→ **Task to carry out**
In the entries below, find every line with "agent" and copy it.

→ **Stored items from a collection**
----

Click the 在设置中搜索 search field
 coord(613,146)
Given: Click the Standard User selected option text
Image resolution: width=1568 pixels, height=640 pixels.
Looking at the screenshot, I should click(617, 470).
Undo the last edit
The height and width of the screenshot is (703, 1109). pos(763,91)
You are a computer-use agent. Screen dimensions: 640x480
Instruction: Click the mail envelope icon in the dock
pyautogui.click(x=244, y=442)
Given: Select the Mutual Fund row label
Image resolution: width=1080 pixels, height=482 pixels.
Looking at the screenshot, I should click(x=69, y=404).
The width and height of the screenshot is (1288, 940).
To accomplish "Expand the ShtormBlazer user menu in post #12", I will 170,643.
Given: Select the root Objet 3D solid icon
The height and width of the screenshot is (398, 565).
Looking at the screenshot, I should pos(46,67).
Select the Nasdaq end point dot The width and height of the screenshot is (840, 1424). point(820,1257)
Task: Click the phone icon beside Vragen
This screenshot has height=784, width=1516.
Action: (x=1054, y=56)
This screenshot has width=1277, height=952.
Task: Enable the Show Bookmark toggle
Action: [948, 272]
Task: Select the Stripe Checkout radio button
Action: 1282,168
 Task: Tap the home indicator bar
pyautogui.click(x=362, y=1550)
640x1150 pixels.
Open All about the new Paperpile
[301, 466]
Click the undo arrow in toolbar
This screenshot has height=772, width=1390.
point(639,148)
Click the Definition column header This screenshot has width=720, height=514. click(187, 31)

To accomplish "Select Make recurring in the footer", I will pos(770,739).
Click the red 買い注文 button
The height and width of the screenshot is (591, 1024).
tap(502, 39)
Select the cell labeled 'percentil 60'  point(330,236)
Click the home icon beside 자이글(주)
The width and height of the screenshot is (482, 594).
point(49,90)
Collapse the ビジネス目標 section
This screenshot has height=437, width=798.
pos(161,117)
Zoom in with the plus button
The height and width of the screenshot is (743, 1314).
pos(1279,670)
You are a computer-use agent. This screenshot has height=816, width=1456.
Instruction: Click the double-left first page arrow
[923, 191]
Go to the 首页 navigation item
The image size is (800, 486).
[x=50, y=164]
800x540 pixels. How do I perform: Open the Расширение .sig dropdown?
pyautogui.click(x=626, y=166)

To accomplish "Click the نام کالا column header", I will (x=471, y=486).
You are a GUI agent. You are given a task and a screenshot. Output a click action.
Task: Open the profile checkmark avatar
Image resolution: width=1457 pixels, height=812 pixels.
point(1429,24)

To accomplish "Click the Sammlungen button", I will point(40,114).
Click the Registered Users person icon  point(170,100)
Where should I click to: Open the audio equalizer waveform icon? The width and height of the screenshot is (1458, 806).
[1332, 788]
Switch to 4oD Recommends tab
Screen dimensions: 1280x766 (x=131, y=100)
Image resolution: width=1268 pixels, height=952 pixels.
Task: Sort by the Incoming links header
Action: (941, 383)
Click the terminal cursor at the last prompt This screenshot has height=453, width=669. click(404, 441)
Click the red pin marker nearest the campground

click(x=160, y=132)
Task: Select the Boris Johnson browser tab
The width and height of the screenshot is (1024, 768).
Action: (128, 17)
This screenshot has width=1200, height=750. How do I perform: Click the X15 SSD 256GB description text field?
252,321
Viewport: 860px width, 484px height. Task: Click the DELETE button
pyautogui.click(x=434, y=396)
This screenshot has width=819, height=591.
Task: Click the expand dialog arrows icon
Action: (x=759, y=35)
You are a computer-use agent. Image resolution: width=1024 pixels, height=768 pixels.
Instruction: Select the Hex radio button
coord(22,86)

----

→ **Response to this exercise**
You are a computer-use agent. Screen dimensions: 640x480
You are a computer-use agent. This screenshot has height=816, width=1456.
You are a GUI agent. You are given a task and a screenshot. Output a click action.
You are a computer-use agent. Image resolution: width=1024 pixels, height=768 pixels.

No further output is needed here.